— SUPPLIED PASSAGE —
Strata’s hot topics 2012

Last year I created some quick and dirty analysis of the topics that were going to be covered at Strata NY, and as I’m leaving for California at the weekend for another Strata conference I thought I’d try again.  Why?  Well to my mind Strata is by far the most interesting conference about Data Science, so hopefully this will have some predictive power as to where the market is going.

Given my theory about the west coast leading and Europe lagging that should be even truer.

As a word of caution these are created in Wordle.  If you don’t like Wordle, stop reading.  Yes, I know it’s limited, but it’s colourful and you can gain some quick insights from it.

The big topics

When you take all the track sessions this is what you see:

All topics at Strata

No surprise that data is still BIG, and that hadoop is a huge topic (there are two tracks dedicated to it), but nice that analytics is significant as is data science.

Data Science track

Data science topics

Perhaps the most surprising thing in the Data Science track is that data scientists don’t like calling it Big Data.  They also seem to be keener on data mining than on analytics as a topic.   I’m heartened by this – I’m not a big fan of b*g data as a phrase…

Business and Industry

Business topics

Back in the ‘real’ world Big is Big.  Some odd words appear too: democratizing?  In business?

Visualization

Visualization topics

A simple glance at this wouldsuggest that the world of visualisation is still searching for the right toolset.  Whereas the architecture war seems to be firmly with Hadoop there is no such dominance for the visual.  Also interesting that visualisation experts aren’t bothered by ‘big’.  Perhaps there isn’t anything unique about b*g data from a visualisation perspective – or perhaps they just haven’t hit on it yet.

— RECORD EXTRACTS —
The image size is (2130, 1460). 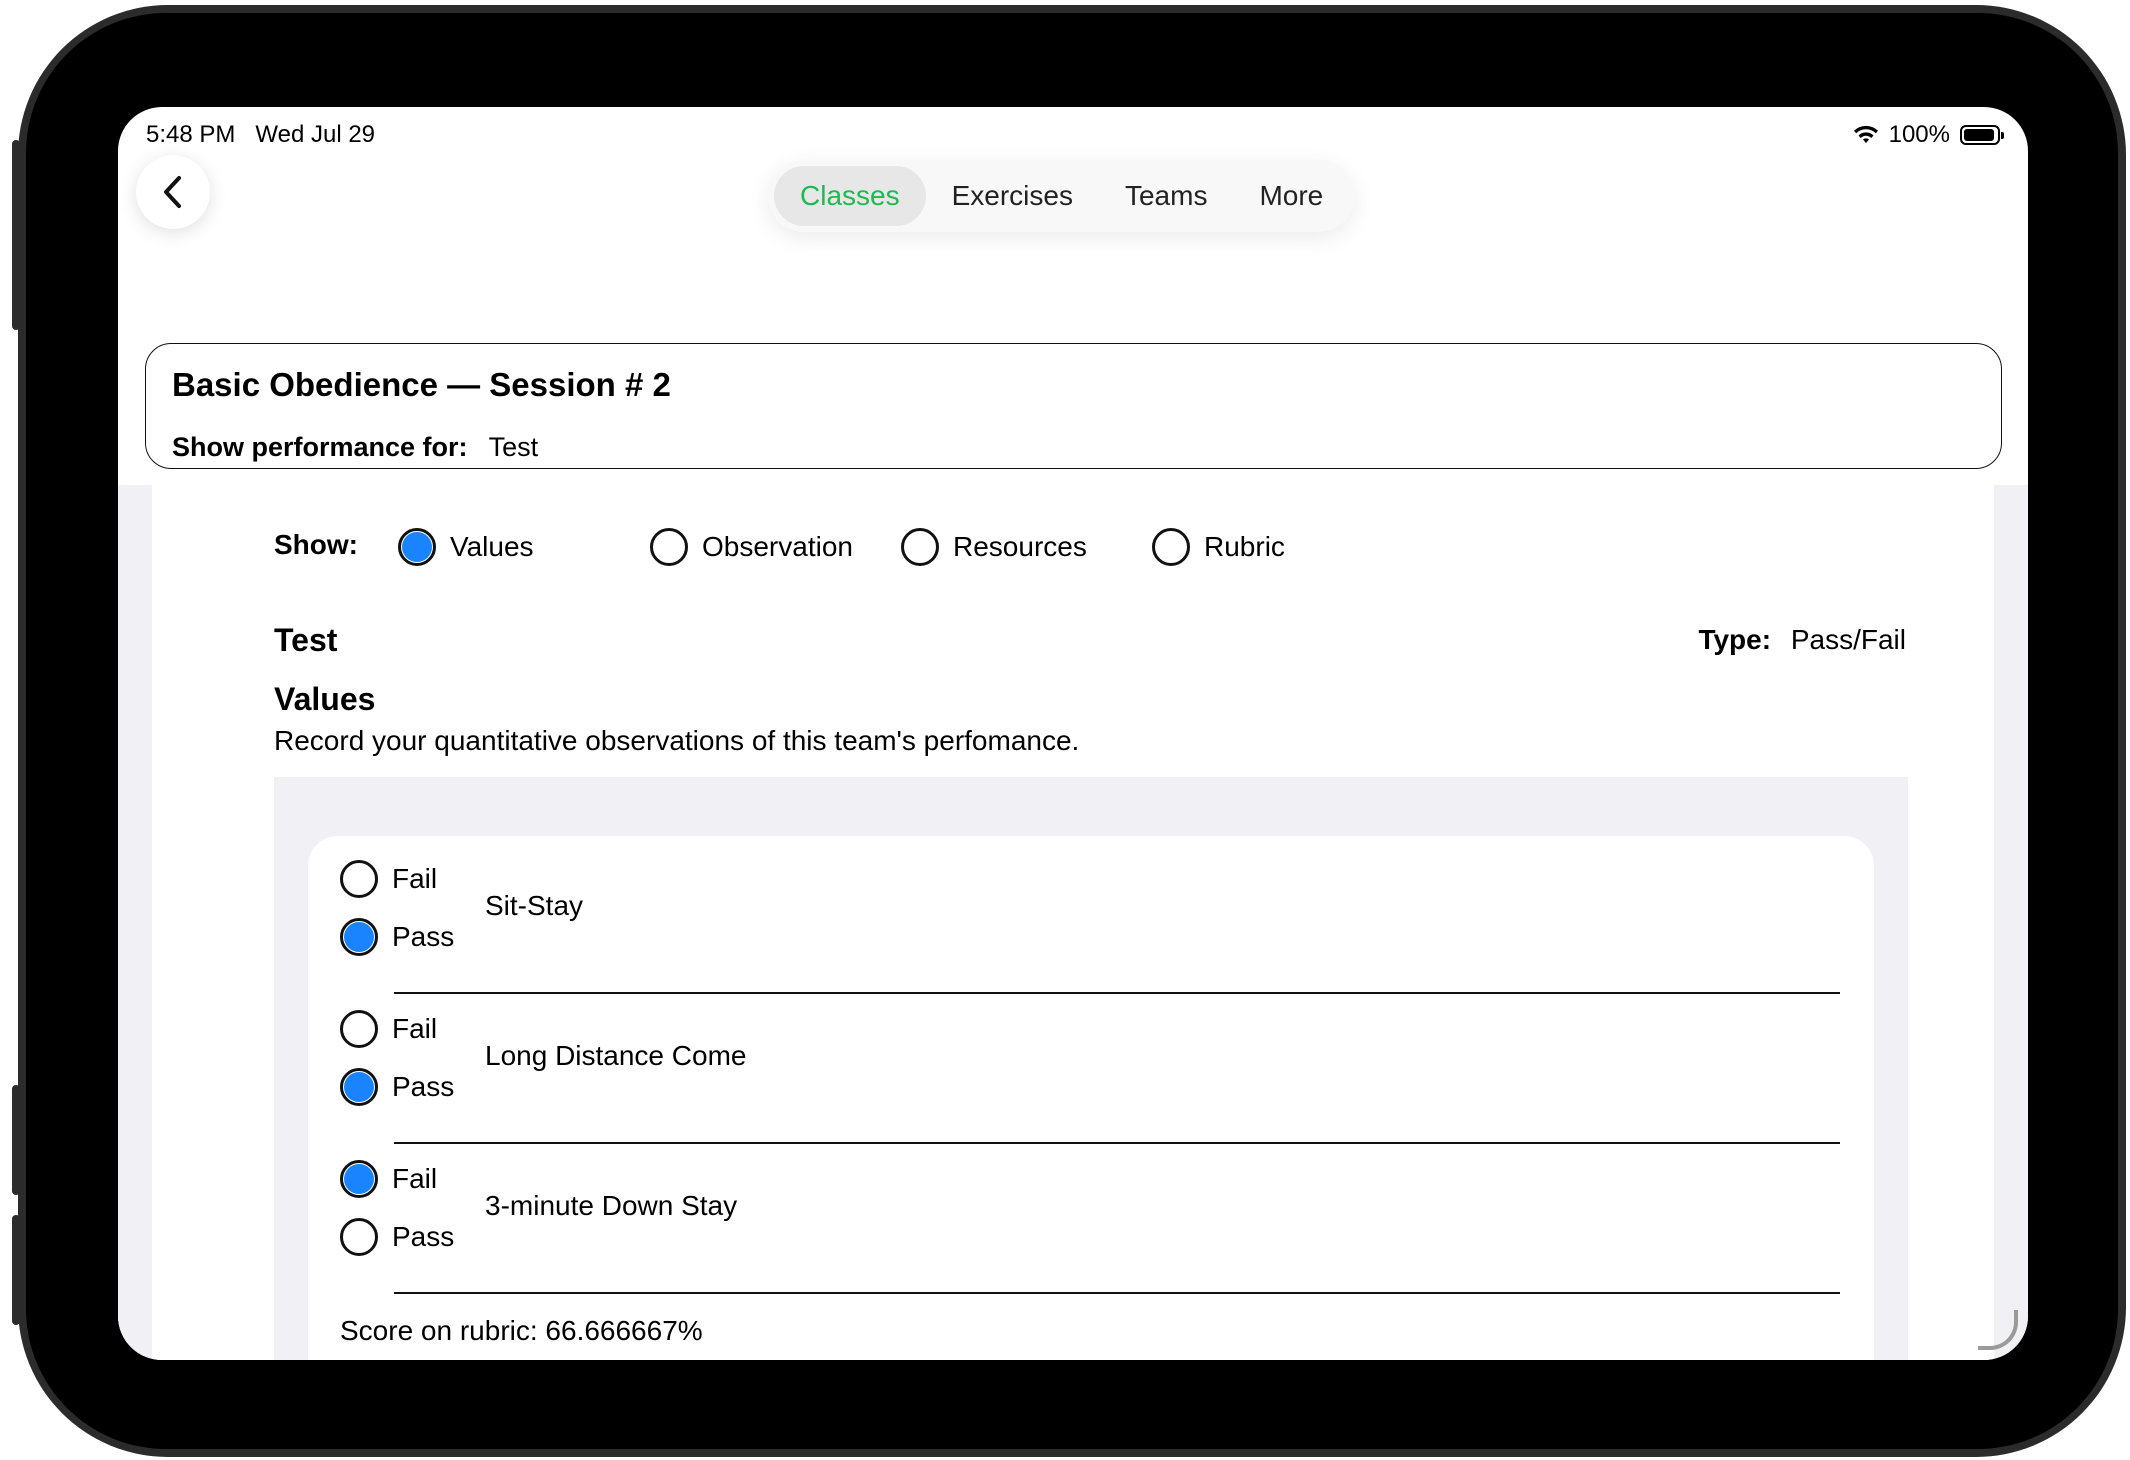 What do you see at coordinates (850, 196) in the screenshot?
I see `tab-classes: Classes` at bounding box center [850, 196].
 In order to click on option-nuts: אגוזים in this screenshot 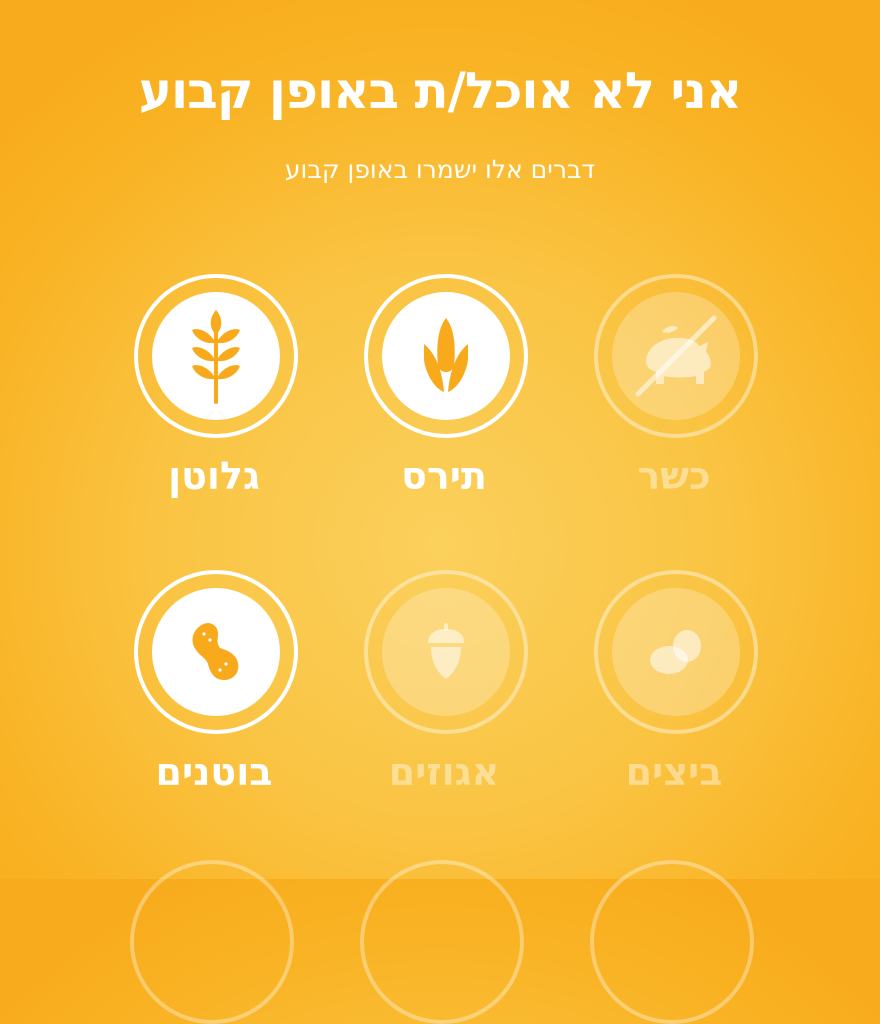, I will do `click(444, 700)`.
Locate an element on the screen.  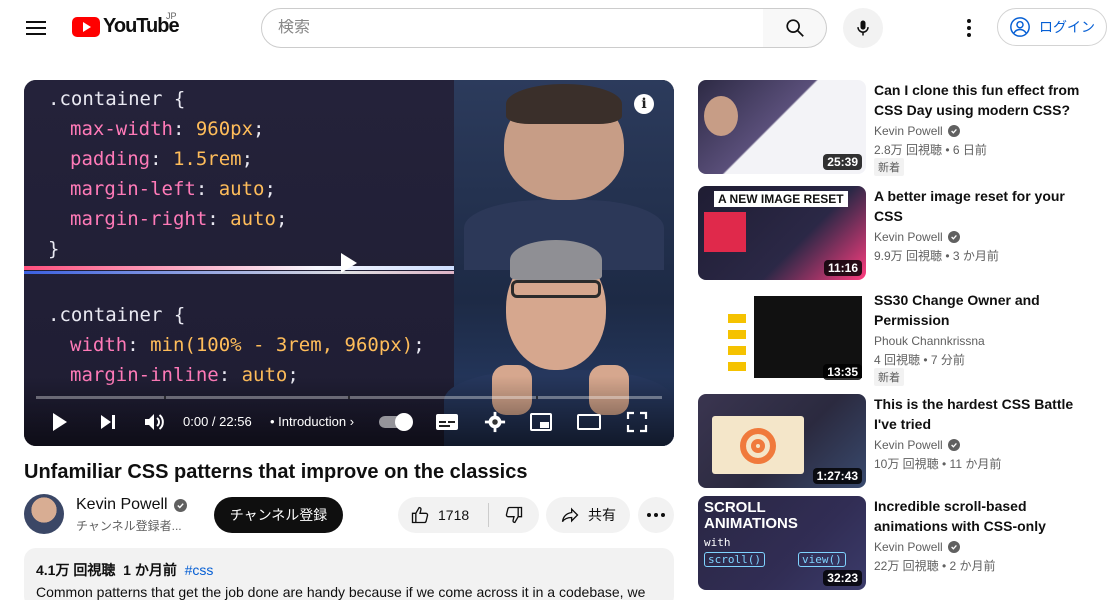
volume-icon is located at coordinates (154, 422).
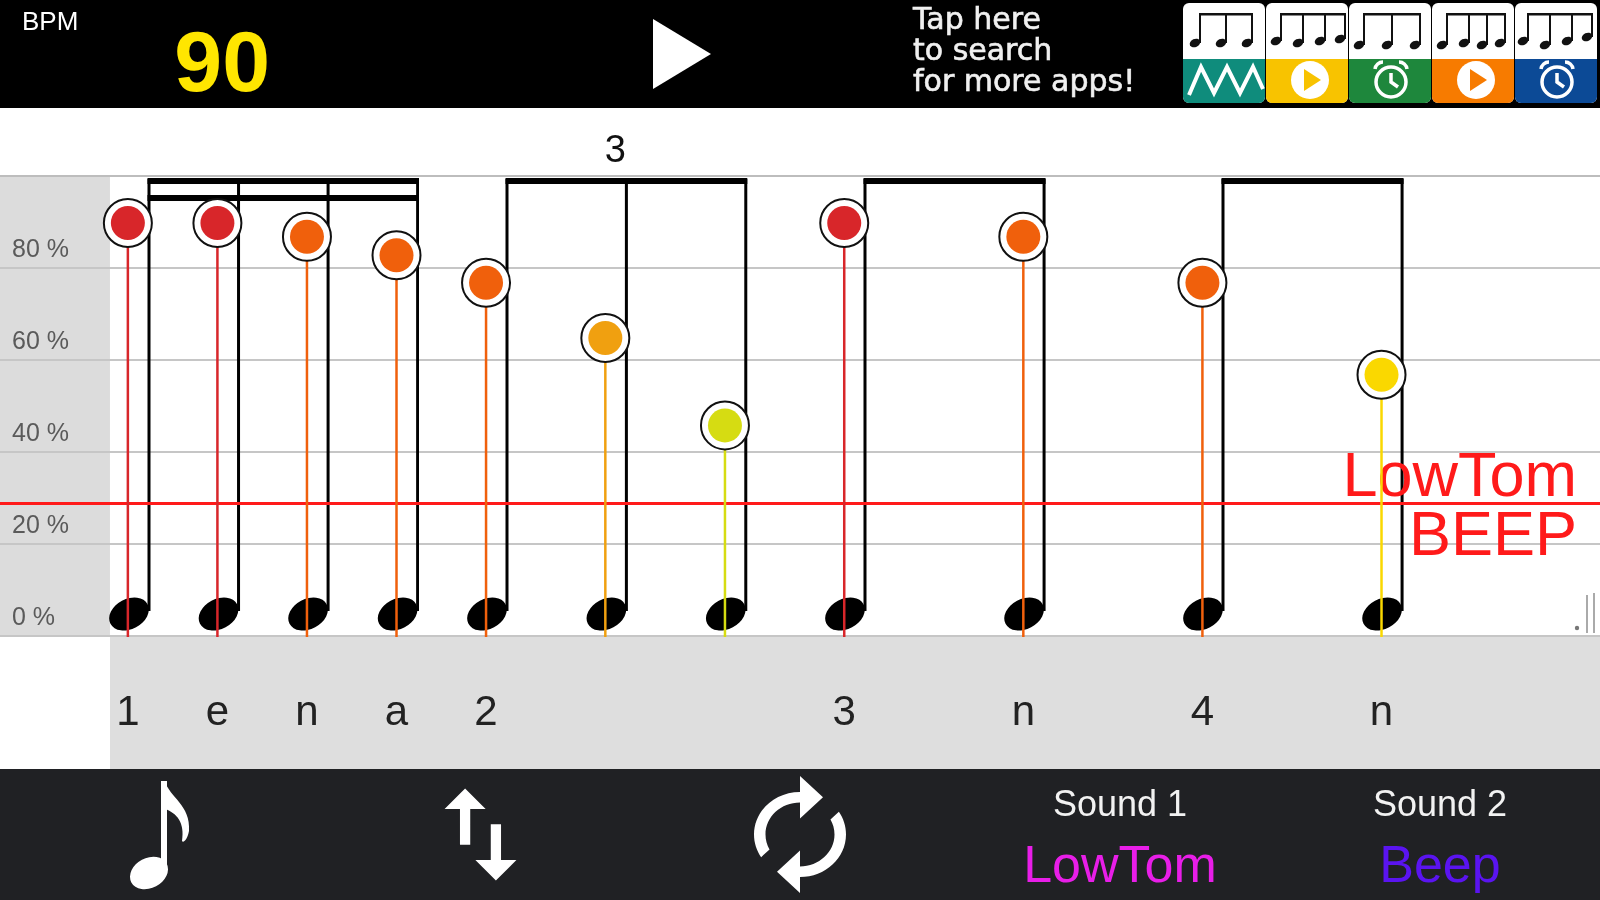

— TO-DO ITEM —
Give every section heading in the Strata post above, in the order they appear.

— WRITTEN ANSWER —
The big topics
Data Science track
Business and Industry
Visualization